No other Yuan dynasty dishes of this exact form and decoration appear to have been published. Three dishes of comparable form and design, possibly from the same hand, include one in the Palace Museum Beijing, illustrated in Lacquer Wares of the Yuan and Ming Dynasties, The Complete Treasures of the Palace Museum, Hong Kong, 2006, p. 15, no. 9 (fig.1). The Palace Museum dish is decorated with a peahen perched on rockwork but in every other aspect is very close to the present example. The rockwork, shaped decorative bands and air-diaper all appear to be remarkably similar on both dishes. The Palace Museum example bears a label to the reverse indicating that it was inspected by Emperor Qianlong in the 54th year of his reign. Another, formerly in the Percival David collection, is in the British Museum illustrated by H. Garner, Chinese Lacquer, London, 1979, pl. 49. The British Museum dish depicts a different scene of two ducks and a pair of magpies in tree strewn landscape setting, but again, the treatment remaining decorative bands and features of the rockwork and trees bear a very close resemblance to those found on the other dishes. The fourth example from the Avery Brundage collection, also decorated with two long-tailed birds, is in the Asian Art Museum, San Francisco, illustrated by Li He and M. Knight, Power and Glory: Court Arts of China's Ming Dynasty, San Francisco, 2008, p. 98, no. 47, where it is attributed to the Hongwu period. It is interesting to note that on all these dishes there is no differentiation between the spatial distances, a feature of Yuan dynasty lacquer carving. By the early Ming dynasty carvers had started using a floral diamond- diaper to indicate land, a series of waves for water, and horizontal lines for sky.

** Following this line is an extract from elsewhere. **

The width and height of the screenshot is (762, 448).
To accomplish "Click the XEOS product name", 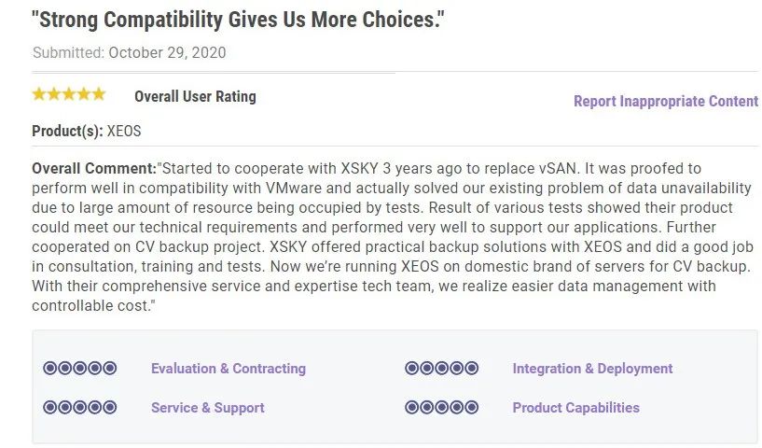I will pyautogui.click(x=124, y=131).
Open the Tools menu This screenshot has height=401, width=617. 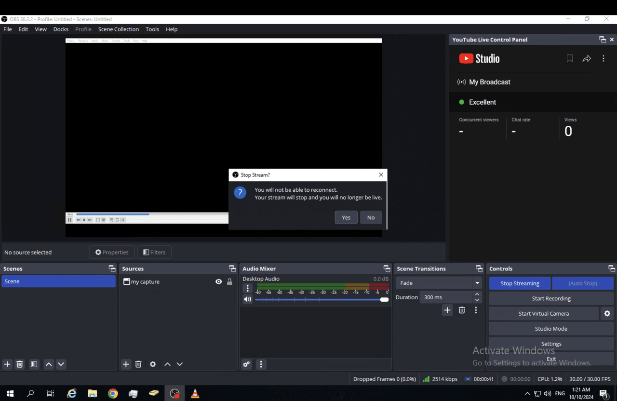click(152, 29)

The present dish belongs to a small but distinct group of carved lacquer pieces depicting two birds all of which are denser in their design and less naturalistic than the carving found on the present dish. Although the species of birds and flowers vary from dish to dish, they are invariably decorated with the same compositional layout of a pair of birds in flight against a floral background.

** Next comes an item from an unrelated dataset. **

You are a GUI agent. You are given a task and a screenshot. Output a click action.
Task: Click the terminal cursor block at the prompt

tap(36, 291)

Cf. an example in the Palace Museum Collection, Beijing, illustrated ibid, p. 13, no. 7. Compare also several examples illustrated in Hai-wai Yi-Chen, Chinese Art in Overseas Collections - Lacquerware, National Palace Museum, Taipei, 1987; pl. 57 is an example in the Los Angeles County Museum with a peacock and peahen; pl. 59, in the Seattle Art Museum decorated with a pair of finches; pl. 60, in the Detroit Institute of Arts decorated with a pair of cranes; and pl. 61, in the Tokyo National Museum decorated with a pair of pheasants.

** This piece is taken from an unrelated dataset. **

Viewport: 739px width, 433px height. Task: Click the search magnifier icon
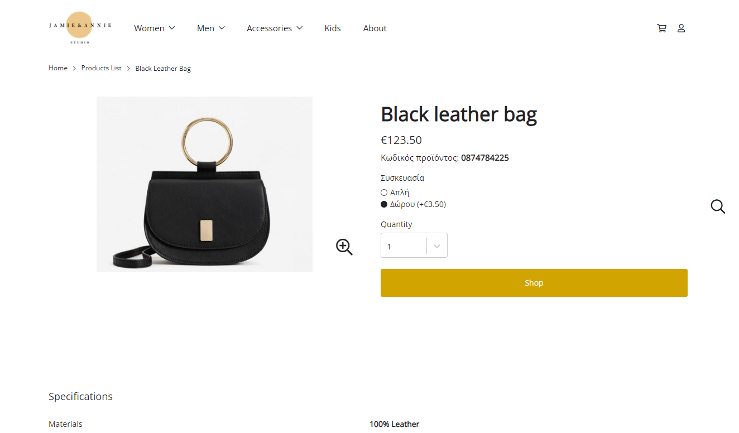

About twenty such dishes are known to exist in private collections, and they represent the culmination of a style of carving developed over a century, from the late Song period to the early Ming period. Of exceptionally high quality, these 'two-bird' dishes are discussed in detail by H. Garner, Chinese Lacquer, London, 1979, pp. 104-105, where three dishes are illustrated, fig. 43, a black lacquer dish with two pheasants amidst hibiscus, from the Honolulu Academy of Arts; fig. 44, another black lacquer dish with two water-fowls against a ground of lotus and other water-plants, from the British Museum; and fig. 45, a red lacquer dish with two peacocks and tree peonies, also from the British Museum.

The master lacquer artist, Zhang Cheng, from the district of Xitang in Jiaxing worked during the late Yuan period. Zhang Cheng was first mentioned together with contemporary lacquer artist, Yang Mao, in the connoisseur's handbook Gegu Yaolun, published in 1388, and translated by Sir Percival David, Chinese Connoisseurship, London, 1971.

Zhang Cheng's most distinctive masterpieces have a brilliance of conception and vivacity about them which are more free than formalised. The best known signed extant examples are of large dishes with pairs of birds on a complex ground of naturalistically arranged floral sprays. The most typical features of Zhang Cheng's work is a fluidity in style where leaves and petals curl and unfurl naturally and attain a sense of great depth and complexity without losing a sense of strong composition.